One highly effective option for security in a serverless environment is FireTail. FireTail offers incredibly powerful security features that are elevated beyond traditional WAFs or other solutions. Through the use of application layer visibility and real-time inline inspection, FireTail delivers security at every point in a call’s lifecycle.

Because serverless is so distributed, a strong solution that centralizes security while providing a strong and robust system for context is needed. FireTail provides this in spades through a variety of modules and features:

  • Alerting and Monitoring – FireTail allows you to set specific conditions, metrics, and thresholds, generating alerts precisely when, where, and how you need them. This provides for a much stronger security posture that does not contribute to fatigue or get lost in the complexity inherent in serverless.
  • Identifying and Eliminating Design Flaws – Because most serverless platforms are code-centric, the code for the APIs destined for deployment on serverless is normally available for retrieval and inspection. This allows FireTail’s unique API design flaws scanner to generate security Findings that suggest security design flaws in the APIs. These can be leveraged in a DevSecOps approach, either eliminating the flaws before they get to production, or in runtime, providing enforcement and detections.
  • Full Visibility – FireTail’s API Security Posture Management allows you to get a comprehensive look at your API posture, maturing your security program and identifying potential issues.
  • Audit Trail – the Audit Trail feature centralizes logging, allowing you to create a single source of truth for auditing API traffic. This is huge, as it allows serverless in a variety of situations and structures which otherwise would not permit it.
  • Agentless Integration – this feature allows you to discover and log API activity behind AWS’s (or other cloud providers’) native API gateway, which simplifies and centralizes logging in a serverless environment at the service level rather than the agent level.

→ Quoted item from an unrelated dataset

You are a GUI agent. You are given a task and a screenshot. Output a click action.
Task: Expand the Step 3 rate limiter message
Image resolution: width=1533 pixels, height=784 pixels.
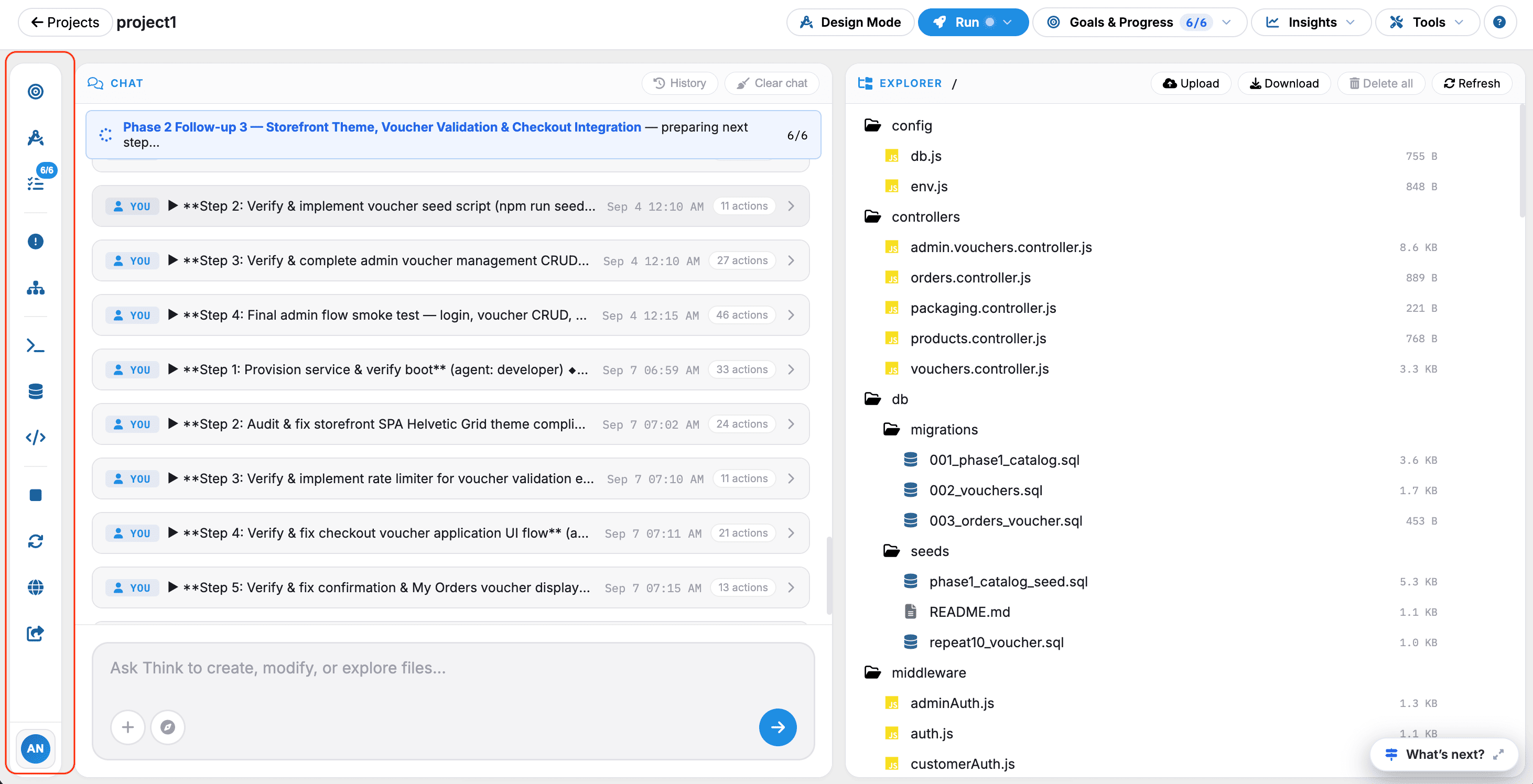point(450,478)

There are so many more features on offer with FireTail, but it should be obvious from this small sample that it is an incredibly powerful tool for maintaining the security of APIs on serverless systems.


Serverless has some huge potential upsides, but to get those benefits without any of the drawbacks requires some clear forethought and planning. Utilizing a trusted solution like FireTail can help remove some of the complexity and fog around serverless implementations, aiding in effective deployment and management at scale.